**Task input:**
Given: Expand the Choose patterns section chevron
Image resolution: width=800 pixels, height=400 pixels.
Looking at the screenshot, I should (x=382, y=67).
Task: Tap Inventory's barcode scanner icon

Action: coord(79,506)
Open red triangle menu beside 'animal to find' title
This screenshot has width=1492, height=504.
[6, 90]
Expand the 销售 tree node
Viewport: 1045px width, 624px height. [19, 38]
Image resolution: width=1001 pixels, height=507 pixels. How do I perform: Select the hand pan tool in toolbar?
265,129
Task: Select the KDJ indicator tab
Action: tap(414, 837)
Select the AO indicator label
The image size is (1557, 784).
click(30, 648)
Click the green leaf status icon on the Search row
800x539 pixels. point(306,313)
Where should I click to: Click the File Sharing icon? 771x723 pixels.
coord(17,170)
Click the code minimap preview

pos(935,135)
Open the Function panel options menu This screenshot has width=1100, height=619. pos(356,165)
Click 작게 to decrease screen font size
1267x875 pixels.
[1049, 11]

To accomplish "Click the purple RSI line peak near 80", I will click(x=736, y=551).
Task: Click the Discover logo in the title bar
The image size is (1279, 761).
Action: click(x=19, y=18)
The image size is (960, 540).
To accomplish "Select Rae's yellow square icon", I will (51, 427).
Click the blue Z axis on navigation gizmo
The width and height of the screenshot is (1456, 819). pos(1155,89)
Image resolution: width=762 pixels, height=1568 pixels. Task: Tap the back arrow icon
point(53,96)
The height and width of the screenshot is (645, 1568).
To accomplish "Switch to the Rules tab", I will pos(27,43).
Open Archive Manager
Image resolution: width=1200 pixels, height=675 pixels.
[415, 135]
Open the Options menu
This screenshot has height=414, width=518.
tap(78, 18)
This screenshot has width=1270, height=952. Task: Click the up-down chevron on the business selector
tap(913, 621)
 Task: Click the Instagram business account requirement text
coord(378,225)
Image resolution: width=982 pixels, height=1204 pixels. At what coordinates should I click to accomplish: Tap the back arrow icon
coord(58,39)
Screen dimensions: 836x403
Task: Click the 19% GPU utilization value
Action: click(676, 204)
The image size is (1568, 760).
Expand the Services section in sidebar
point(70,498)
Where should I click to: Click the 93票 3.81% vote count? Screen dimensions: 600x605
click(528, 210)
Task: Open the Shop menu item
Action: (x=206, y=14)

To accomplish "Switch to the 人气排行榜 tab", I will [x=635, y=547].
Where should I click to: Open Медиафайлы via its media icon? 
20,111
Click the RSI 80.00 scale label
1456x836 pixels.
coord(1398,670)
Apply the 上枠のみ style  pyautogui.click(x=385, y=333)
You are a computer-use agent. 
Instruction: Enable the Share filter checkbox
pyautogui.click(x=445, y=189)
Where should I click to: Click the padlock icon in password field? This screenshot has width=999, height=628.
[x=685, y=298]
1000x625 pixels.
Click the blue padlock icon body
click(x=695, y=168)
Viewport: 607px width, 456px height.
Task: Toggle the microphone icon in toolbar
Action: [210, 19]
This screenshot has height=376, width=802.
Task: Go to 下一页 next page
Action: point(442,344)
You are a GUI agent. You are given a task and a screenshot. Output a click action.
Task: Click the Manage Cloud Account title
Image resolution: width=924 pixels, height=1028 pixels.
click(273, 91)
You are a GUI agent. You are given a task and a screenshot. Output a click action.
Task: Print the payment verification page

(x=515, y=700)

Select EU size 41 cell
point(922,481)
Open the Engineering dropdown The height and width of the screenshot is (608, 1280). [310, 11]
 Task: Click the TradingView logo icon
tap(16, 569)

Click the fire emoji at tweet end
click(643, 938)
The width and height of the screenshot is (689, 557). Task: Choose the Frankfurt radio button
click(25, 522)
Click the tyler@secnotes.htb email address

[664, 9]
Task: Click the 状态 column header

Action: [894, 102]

**Work instructions:** Beginning with the line that contains "Select EU size 41 cell", quote each line exactly through the last line of the entries above, and nothing beyond them.

**Problem solution:**
Select EU size 41 cell
point(922,481)
Open the Engineering dropdown The height and width of the screenshot is (608, 1280). [310, 11]
 Task: Click the TradingView logo icon
tap(16, 569)

Click the fire emoji at tweet end
click(643, 938)
The width and height of the screenshot is (689, 557). Task: Choose the Frankfurt radio button
click(25, 522)
Click the tyler@secnotes.htb email address

[664, 9]
Task: Click the 状态 column header

Action: [894, 102]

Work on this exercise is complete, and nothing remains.